11 gennaio 2023 | Simonetta Sciandivasci

Lo psicanalista: "Gli anziani sono una risorsa e non un peso. Impariamo a coinvolgerli nel futuro" Non è vero che dopo i 65 anni si deperisce. Anzi, ci si libera dalla competizione e dall'interesse.

La vecchiaia è la novità del nostro tempo. Sembra un paradosso, e invece è un privilegio, un traguardo che siamo i primi della storia dell'uomo a poter sperimentare, anche se non ce ne rendiamo ancora conto (e questo è un classico del nostro tempo: l'incapacità di riconoscere un vantaggio). Ne è convinto lo psicanalista Vittorino Andreoli, che nel suo ultimo libro Lettera ad un vecchio, da parte di un vecchio (Solferino), profila quella che chiama la nuova età della vita: la condizione esistenziale del futuro. Lo fa perché non tollera lo spreco di risorse che la svalutazione e l'incomprensione della vecchiaia comportano, così come non tollera chi la camuffa, la maschera, la vezzeggia, illudendosi che il modo migliore per andare incontro al futuro sia approssimare gli ottantenni ai sessantenni, e i sessantenni ai quarantenni, illudendosi che l'età sia un'invenzione culturale, quando il solo arbitrio sta nel tipo di attributi che alle età diamo e non al fatto che esistano. Al pari della denatalità, l'invecchiamento demografico è, per Andreoli, un fatto socio culturale e, insieme, una chance.
In Italia, dove ci sono 5,4 anziani per ciascun bambino (nel 1951 ce n'erano meno di uno), adottare la visione di Andreoli è complicato dal fatto che gli anziani sono (sembrano) una classe egemone da quasi ogni punto di vista e così esiste il paradosso per cui invecchiare si gnifica tanto infiacchirsi, deperire, approssimarsi alla morte, mutilarsi, di giorno in giorno, poco a poco, quanto acquisire saggezza, esperienza, credibilità: potere. Una sciocchezza che, secondo Andreoli, deriviamo dall'idea che abbiamo dell'andamento della vita: crediamo sia un arco, e invece è una linea retta, e questo vuol dire che non ci sono fasi ascendenti o discendenti, e che non è vero che per metà della vita ci espandiamo e per l'altra metà ci ritraiamo. La sola cosa vera, o almeno giusta, per Andreoli, è che mutiamo. Percorriamo una strada sempre più lunga e, nel farlo, ci trasformiamo: ci adattiamo all'ambiente, al tempo, allo spazio, agli altri.
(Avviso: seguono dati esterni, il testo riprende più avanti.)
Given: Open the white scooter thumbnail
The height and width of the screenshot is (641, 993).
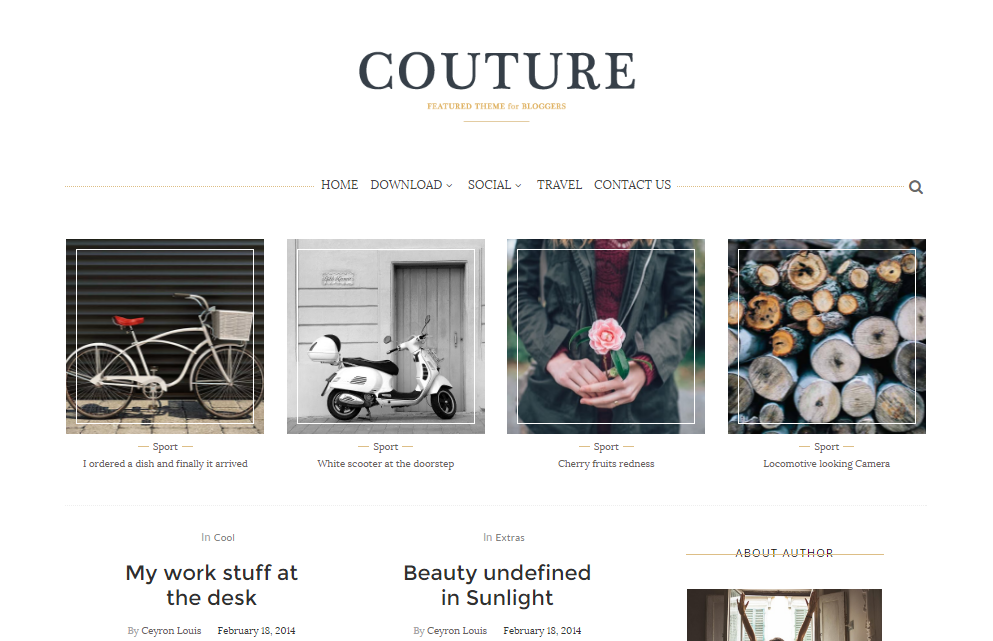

Professore, cosa hanno in comune un vecchio e un bambino?
‹Il desiderio».

Definisca desiderio.
«La capacità che ciascuno di noi ha di immaginare che, domani, la propria condizione potrà essere diversa da oggi».

Quindi il futuro.
«Sì, il futuro».

La vecchiaia è la nuova età della vita. Una risorsa immensa per il nostro futuro

Ma il bello dell'essere anziani non è la libertà dall'ossessione del fare e accatastare che si ha nella fase della vita in cui si è dominati dal futuro?
«Certo. L'anzianità ti dà accesso alla bellezza dell'esserci, alla gratitudine che provi nel semplice fatto di essere vivo. Ed è qualcosa di molto diverso dalla gioia di vivere che hai a vent'anni. Abbiamo fatto sforzi e sacrifici per allungare il nostro tempo sulla terra e ora che ci siamo riusciti, consideriamo i vecchi un peso, anziché festeggiare che, insieme all'aspettativa di vita del tutto mutata e grandemente ampliata, abbiamo a nostra disposizione una maniera nuova, diversa di guardare la vita. Non ci sofferiamo sullo sguardo dei vecchi sul mondo: ci accontentiamo di perpetrare l'idea che sia uno sguardo stanco, rancoroso, oppure fuori tempo, lento, inutile. Ed è per questo che nemmeno ci avviciniamo ai vecchi, se non assomigliano ai giovani. E diciamo che sono soli, invece non è vero. I vecchi sono abbandonati, non soli».

I vecchi sono anche sacralizzati, però.
«Quelli potenti e ricchi, sì. Ma sono pochi».

I vecchi non aspettano altro che nutrire le relazioni, servire agli altri uno spazio di pace.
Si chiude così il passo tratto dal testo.